**Dataset content**:
--- START ---
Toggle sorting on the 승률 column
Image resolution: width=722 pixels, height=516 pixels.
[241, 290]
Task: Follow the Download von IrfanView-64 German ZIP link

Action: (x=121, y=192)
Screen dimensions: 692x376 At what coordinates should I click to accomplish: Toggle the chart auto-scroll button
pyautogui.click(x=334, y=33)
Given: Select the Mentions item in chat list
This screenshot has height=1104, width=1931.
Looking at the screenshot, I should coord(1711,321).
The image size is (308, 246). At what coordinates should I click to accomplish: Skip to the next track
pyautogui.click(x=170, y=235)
--- END ---
--- START ---
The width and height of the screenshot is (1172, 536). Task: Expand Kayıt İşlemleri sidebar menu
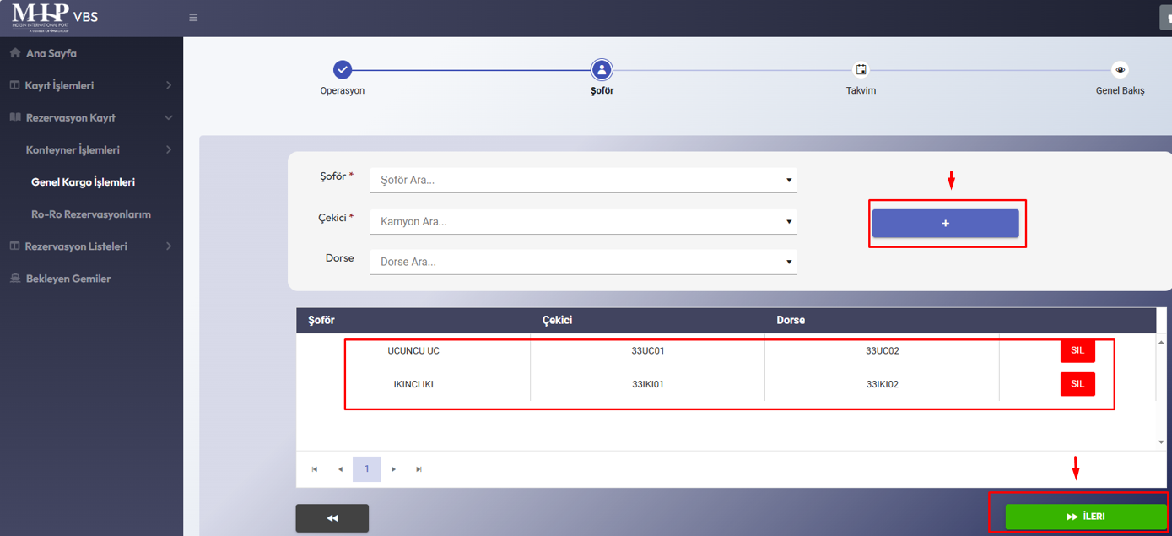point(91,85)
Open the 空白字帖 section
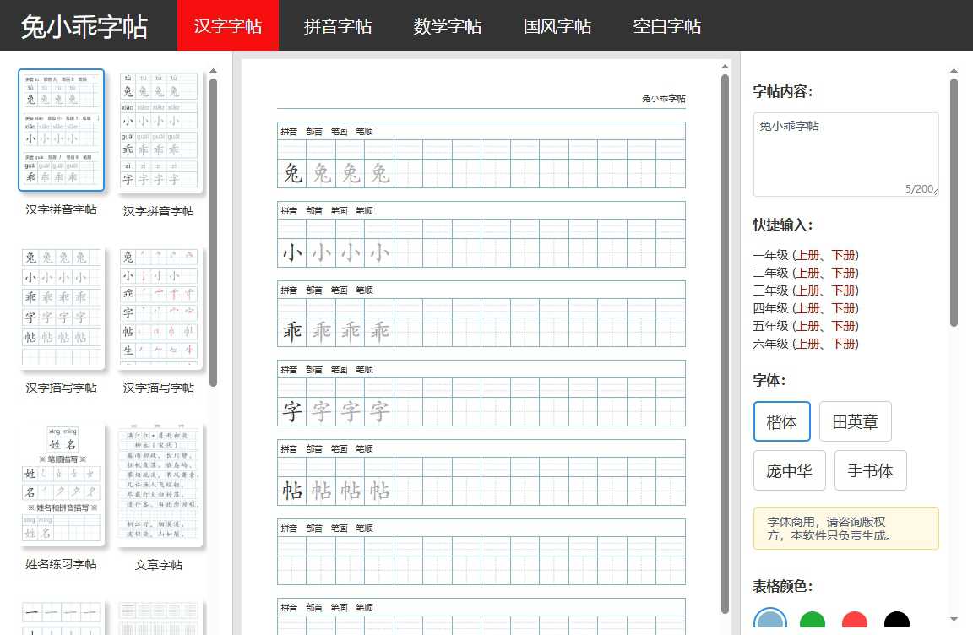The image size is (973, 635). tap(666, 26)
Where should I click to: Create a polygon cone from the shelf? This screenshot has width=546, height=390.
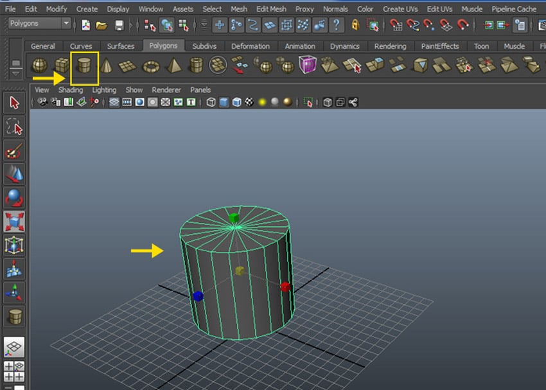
--- END ---
**Work item**:
Retype, exactly and with no pictures, everything above from the line with "Open the 空白字帖 section" down to the line with "Where should I", both included.

**Answer space**:
Open the 空白字帖 section
The image size is (973, 635). tap(666, 26)
Where should I click to: Create a polygon cone from the shelf? This screenshot has width=546, height=390.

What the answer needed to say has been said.